* [WORK ITEM]:
Copy each entry below without any change.

======== SUPPLIED DATA ========

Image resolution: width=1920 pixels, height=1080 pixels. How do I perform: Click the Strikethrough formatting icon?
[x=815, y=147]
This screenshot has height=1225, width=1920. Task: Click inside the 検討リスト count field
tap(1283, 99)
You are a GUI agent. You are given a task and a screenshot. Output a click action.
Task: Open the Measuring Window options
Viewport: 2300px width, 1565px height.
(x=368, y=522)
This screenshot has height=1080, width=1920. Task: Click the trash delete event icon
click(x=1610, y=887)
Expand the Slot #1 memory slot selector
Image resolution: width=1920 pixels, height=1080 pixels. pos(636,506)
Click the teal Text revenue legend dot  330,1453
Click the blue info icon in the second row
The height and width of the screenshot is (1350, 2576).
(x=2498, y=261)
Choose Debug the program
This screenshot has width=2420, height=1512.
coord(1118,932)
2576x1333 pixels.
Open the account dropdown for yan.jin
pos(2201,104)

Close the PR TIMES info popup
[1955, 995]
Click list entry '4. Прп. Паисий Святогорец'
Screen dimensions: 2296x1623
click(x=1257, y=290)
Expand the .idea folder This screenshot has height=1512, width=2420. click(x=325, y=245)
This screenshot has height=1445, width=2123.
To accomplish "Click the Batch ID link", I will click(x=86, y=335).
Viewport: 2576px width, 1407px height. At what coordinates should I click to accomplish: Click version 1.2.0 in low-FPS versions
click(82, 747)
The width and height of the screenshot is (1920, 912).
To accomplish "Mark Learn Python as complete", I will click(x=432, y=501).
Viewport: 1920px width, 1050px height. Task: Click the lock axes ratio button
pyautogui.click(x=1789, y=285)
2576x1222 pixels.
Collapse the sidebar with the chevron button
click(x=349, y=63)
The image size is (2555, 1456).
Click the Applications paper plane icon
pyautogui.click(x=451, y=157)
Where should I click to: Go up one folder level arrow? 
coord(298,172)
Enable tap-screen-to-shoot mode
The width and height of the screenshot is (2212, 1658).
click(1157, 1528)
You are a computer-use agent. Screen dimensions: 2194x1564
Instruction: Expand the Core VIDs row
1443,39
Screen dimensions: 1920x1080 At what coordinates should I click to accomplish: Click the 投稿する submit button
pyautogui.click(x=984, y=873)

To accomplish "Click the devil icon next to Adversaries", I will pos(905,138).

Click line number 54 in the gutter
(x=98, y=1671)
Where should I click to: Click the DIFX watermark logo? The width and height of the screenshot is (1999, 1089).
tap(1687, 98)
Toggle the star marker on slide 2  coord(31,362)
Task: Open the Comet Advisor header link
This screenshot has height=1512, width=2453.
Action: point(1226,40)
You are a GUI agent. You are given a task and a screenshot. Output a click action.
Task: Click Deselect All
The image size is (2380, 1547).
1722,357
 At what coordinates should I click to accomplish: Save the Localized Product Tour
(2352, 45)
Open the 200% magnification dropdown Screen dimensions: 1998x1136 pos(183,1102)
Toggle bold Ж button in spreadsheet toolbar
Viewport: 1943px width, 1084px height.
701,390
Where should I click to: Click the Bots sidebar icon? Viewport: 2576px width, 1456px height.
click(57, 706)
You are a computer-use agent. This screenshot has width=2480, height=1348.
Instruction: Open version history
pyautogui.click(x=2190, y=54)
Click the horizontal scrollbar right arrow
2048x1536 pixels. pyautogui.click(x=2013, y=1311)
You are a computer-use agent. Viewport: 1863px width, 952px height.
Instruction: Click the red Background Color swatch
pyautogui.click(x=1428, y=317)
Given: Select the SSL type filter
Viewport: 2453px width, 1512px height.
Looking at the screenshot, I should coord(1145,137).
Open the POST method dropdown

========

* [TASK RESPONSE]:
Image resolution: width=1920 pixels, height=1080 pixels. How do I perform: Click the Strikethrough formatting icon?
[x=815, y=147]
This screenshot has height=1225, width=1920. Task: Click inside the 検討リスト count field
tap(1283, 99)
You are a GUI agent. You are given a task and a screenshot. Output a click action.
Task: Open the Measuring Window options
Viewport: 2300px width, 1565px height.
(x=368, y=522)
This screenshot has height=1080, width=1920. Task: Click the trash delete event icon
click(x=1610, y=887)
Expand the Slot #1 memory slot selector
Image resolution: width=1920 pixels, height=1080 pixels. pos(636,506)
Click the teal Text revenue legend dot  330,1453
Click the blue info icon in the second row
The height and width of the screenshot is (1350, 2576).
(x=2498, y=261)
Choose Debug the program
This screenshot has width=2420, height=1512.
coord(1118,932)
2576x1333 pixels.
Open the account dropdown for yan.jin
pos(2201,104)

Close the PR TIMES info popup
[1955, 995]
Click list entry '4. Прп. Паисий Святогорец'
Screen dimensions: 2296x1623
click(x=1257, y=290)
Expand the .idea folder This screenshot has height=1512, width=2420. click(x=325, y=245)
This screenshot has height=1445, width=2123.
To accomplish "Click the Batch ID link", I will click(x=86, y=335).
Viewport: 2576px width, 1407px height. At what coordinates should I click to accomplish: Click version 1.2.0 in low-FPS versions
click(82, 747)
The width and height of the screenshot is (1920, 912).
To accomplish "Mark Learn Python as complete", I will click(x=432, y=501).
Viewport: 1920px width, 1050px height. Task: Click the lock axes ratio button
pyautogui.click(x=1789, y=285)
2576x1222 pixels.
Collapse the sidebar with the chevron button
click(x=349, y=63)
The image size is (2555, 1456).
Click the Applications paper plane icon
pyautogui.click(x=451, y=157)
Where should I click to: Go up one folder level arrow? 
coord(298,172)
Enable tap-screen-to-shoot mode
The width and height of the screenshot is (2212, 1658).
click(1157, 1528)
You are a computer-use agent. Screen dimensions: 2194x1564
Instruction: Expand the Core VIDs row
1443,39
Screen dimensions: 1920x1080 At what coordinates should I click to accomplish: Click the 投稿する submit button
pyautogui.click(x=984, y=873)

To accomplish "Click the devil icon next to Adversaries", I will pos(905,138).

Click line number 54 in the gutter
(x=98, y=1671)
Where should I click to: Click the DIFX watermark logo? The width and height of the screenshot is (1999, 1089).
tap(1687, 98)
Toggle the star marker on slide 2  coord(31,362)
Task: Open the Comet Advisor header link
This screenshot has height=1512, width=2453.
Action: point(1226,40)
You are a GUI agent. You are given a task and a screenshot. Output a click action.
Task: Click Deselect All
The image size is (2380, 1547).
1722,357
 At what coordinates should I click to accomplish: Save the Localized Product Tour
(2352, 45)
Open the 200% magnification dropdown Screen dimensions: 1998x1136 pos(183,1102)
Toggle bold Ж button in spreadsheet toolbar
Viewport: 1943px width, 1084px height.
701,390
Where should I click to: Click the Bots sidebar icon? Viewport: 2576px width, 1456px height.
click(57, 706)
You are a computer-use agent. This screenshot has width=2480, height=1348.
Instruction: Open version history
pyautogui.click(x=2190, y=54)
Click the horizontal scrollbar right arrow
2048x1536 pixels. pyautogui.click(x=2013, y=1311)
You are a computer-use agent. Viewport: 1863px width, 952px height.
Instruction: Click the red Background Color swatch
pyautogui.click(x=1428, y=317)
Given: Select the SSL type filter
Viewport: 2453px width, 1512px height.
Looking at the screenshot, I should coord(1145,137).
Open the POST method dropdown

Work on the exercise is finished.